Structural Causal Models to Clarify Causality in Neuroscience

Neuroscience is full of causal questions. Is this brain area necessary for a behavior? Does this drug decrease seizure frequency in epileptic patients? Does the firing rate of a neuron influence the firing rate of that other neuron? But while there are many different causal questions there are also slightly different notions of causality. Barack et al. 2022 rightly call for more clarity when asking and answering causal questions. Here I want to makea point that will hopefully help with adding clarity to causal reasoning in neuroscience. My point specifically relates to the power of structural causal models (SCMs). (Judea Pearl has taken note of the paper and that SCMs are not mentioned. Find his tweet here. I recommend anyone to read The Book of Why.)

Specifically I want to make two main points:

  • A structural causal model (SCM) is extremely useful and adds clarity to causal reasoning.
  • I agree that multiple concepts of causality will be useful in neuroscience but all of them become much clearer when explained with a SCM.

I will start by defining what a SCM is and then I will try to make some neuroscience questions more clear.
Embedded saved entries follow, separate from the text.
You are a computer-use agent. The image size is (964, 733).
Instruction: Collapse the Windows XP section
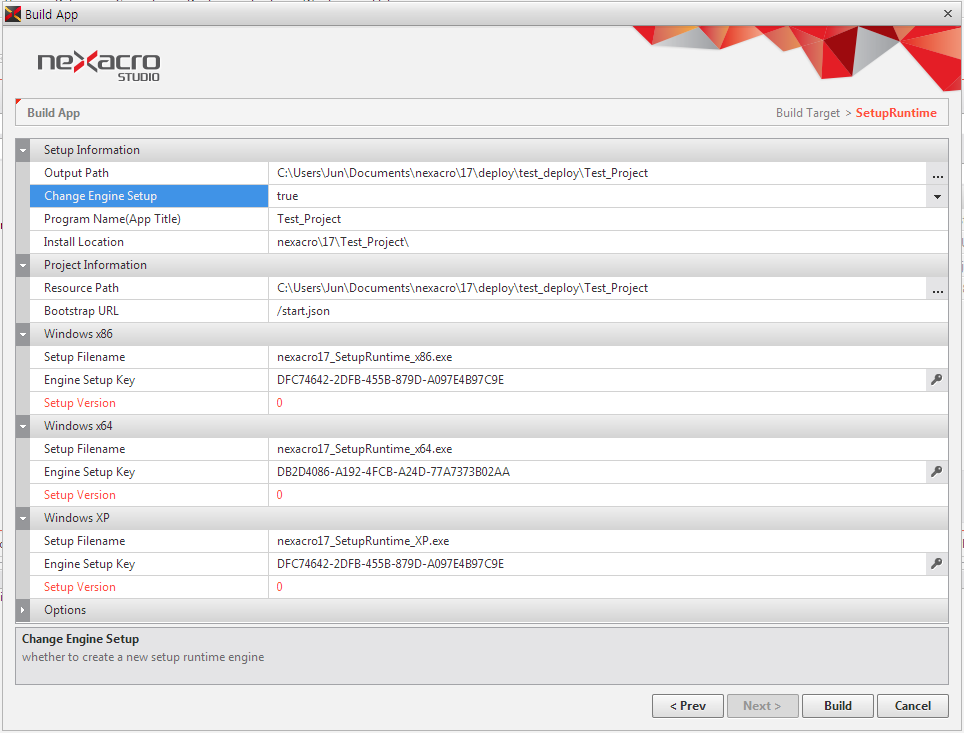pyautogui.click(x=23, y=519)
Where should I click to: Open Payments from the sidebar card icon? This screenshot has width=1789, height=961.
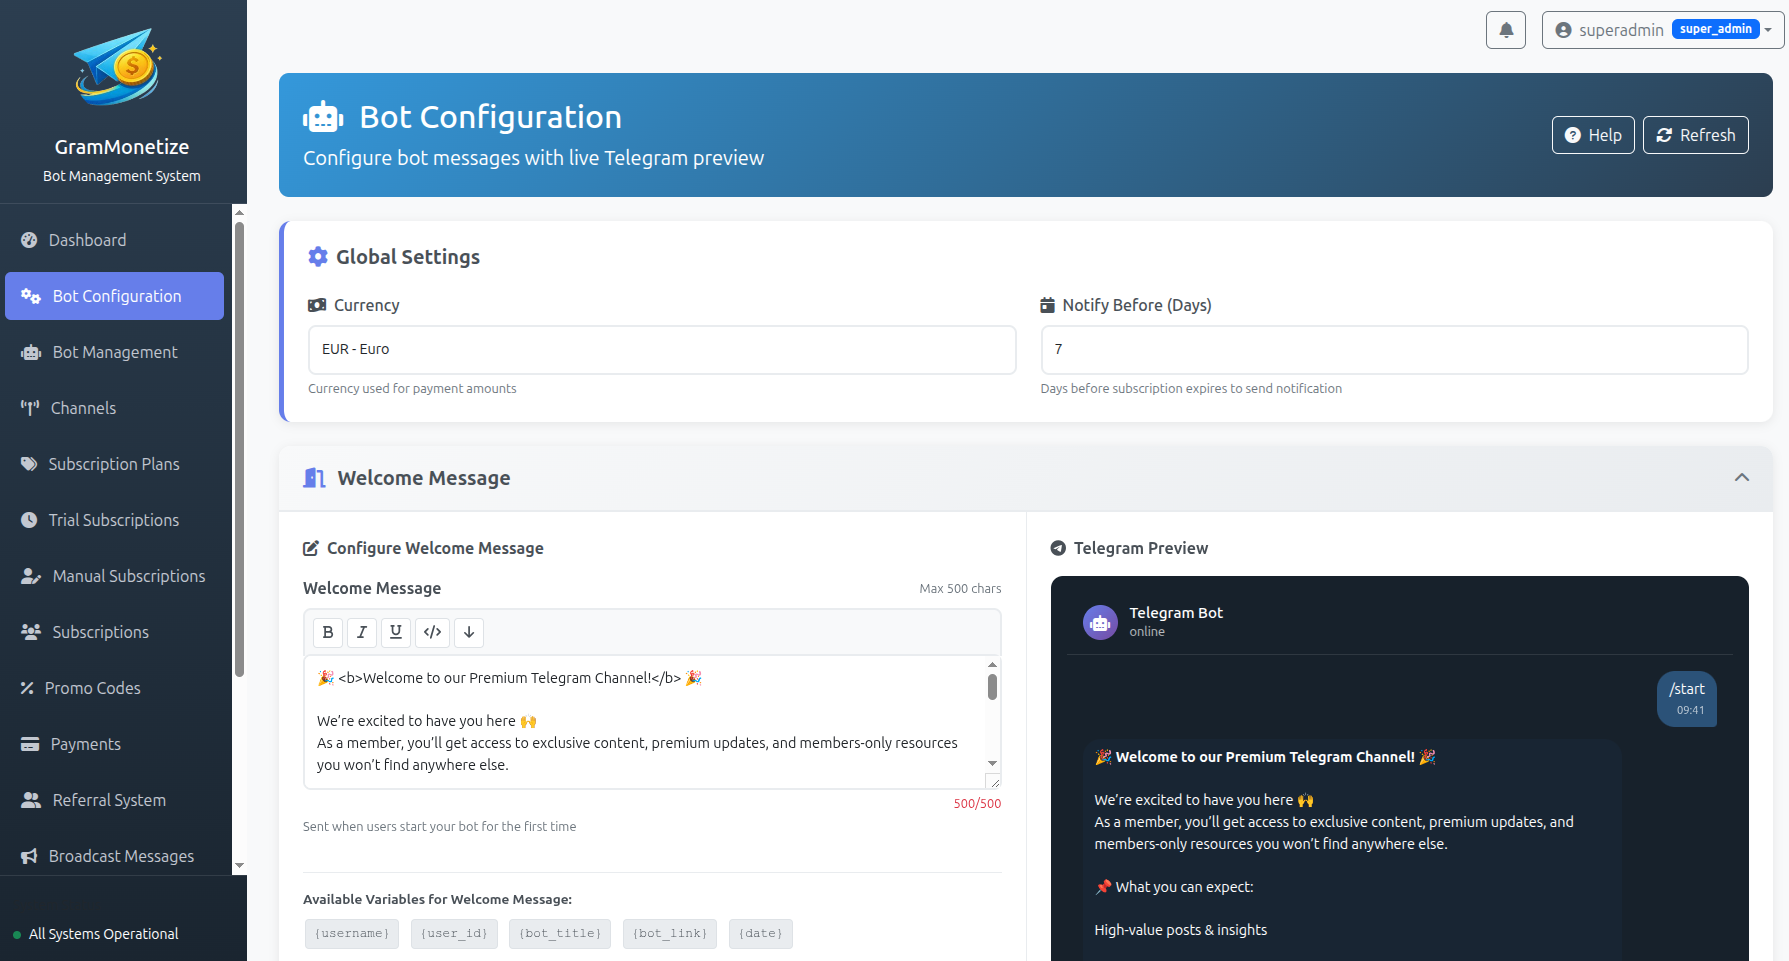click(x=29, y=744)

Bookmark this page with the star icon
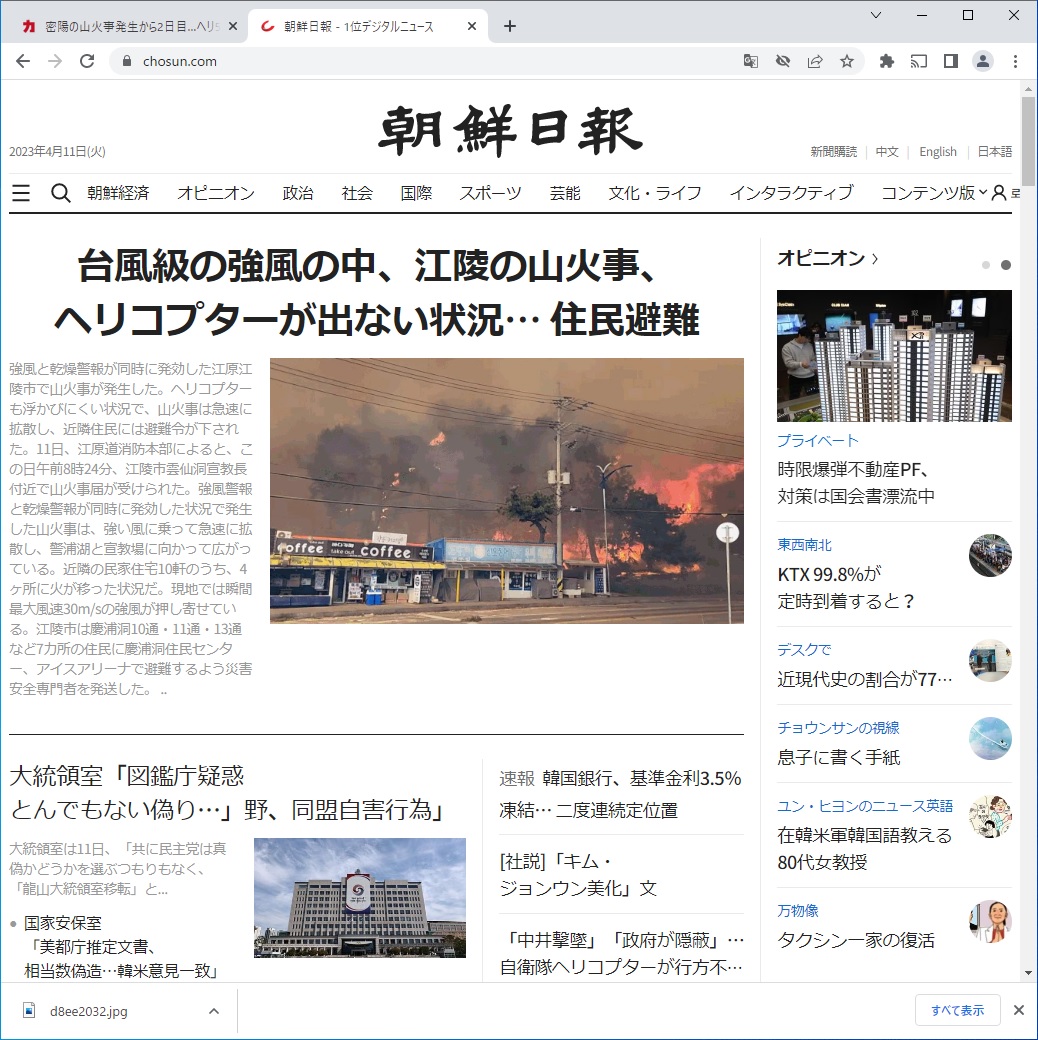coord(847,61)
The Structural Causal Model

A structural causal model (SCM) consists of three sets. The set U contains the error terms that are outside (exogenous) to the model. The set V contains the variables inside (endogenous) to our model and we are interested in the causal relations between them. Finally, the set E contains a functions that describe each variable in V in terms of other variables in V or U. Thereby, E describes the causal relationships in the SCM. The mathematical description is neat but SCMs also have a very clear graphical representation, where each variable V is a circle and arrows between circles show causal relationships. For example, the SCM below proposes causal influences on neuronal activity during optogenetic perturbation.

Fig 1.

This is extremely useful. It tells us that the neuronal activity is determined by multiple variables and an optogenetic construct we might introduce becomes one of those factors. A small disclaimer: you might be missing the errors terms U. If each variable in V is associated with exactly one error term they are by convention omitted in the graphical model. So gaining optogenetic control over neuronal activity would be hard. Cutting all other arrows would probably be impossible. But we could use the non-linearity of the system and try to find optogenetic stimulation strengths where other variables become negligible. But I don’t want to stay with this model for too long because it’s just for illustrative purposes. Instead I want to talk about the different definitions of causality.

The Path Definition of Causality

The causal definition I usually work with goes like this: if there is a directed path from x to y, x has a causal influence on y. Also: if there is no directed path from x to y, x does not have a causal influence on y. Below are some SCMs where in the upper three (A, B, C) x has a causal influence on y, whereas in the lower three (D, E, F), x does not have a causal influence on y.

Fig 2.

In A, there is a directed path but z also acts as a confounder. In B, z is a mediator. In C there are two causal pathways, a direct one and one mediated by z. In D, there is a path but it is not directed (it collides on z). In E, there is a path but it is not directed (this is the SCM that gives you correlations between ice cream sales and violent crime). In F, the path is in the wrong direction. So we can use SCMs to clarify any kind of causal relation. One thing the graphical representation of SCMs does not tell us what the exact form of the causal relationship is. This is not necessarily a bad thing because it means our definition of causality does not depend on linearity. But sometimes we need to know whether y is continuous (neuronal rate) or nominal (mouse going left or right or staying). That is usually easy to clarify in writing. A bigger issue is that causal inference in SCMs works best only if there are no cycles between variables. Cycles however, are pretty normal in neuroscience (I work on the hippocampus where a lot of information flows in a loop).

So what to do about cycles? This is where time comes in. We can define the SCM at a timescale where the cycle is negligible. For example, in Fig 1 I have the variable “Previous Activity” (for an interesting usage of previous activity as instrumental variable see Lepperød et al. 2022). If that doesn’t work for you because you are interested in a time scale where the previous activity is still being influenced by the current activity (a truly unbreakable cycle), then there is probably no way around actually simulating the dynamical system with respect to time.

In summary, I believe that any concept of causality becomes more clear when we draw a SCM. If you can think of a concept that does not work in SCMs let me know. Another concept that does not come up in Barack et al. 2022 is do-calculus which also becomes very clear when shown with a SCM.

do-calculus, interventions and counterfactuals would be interesting to write about at some point but for now I’m out of time.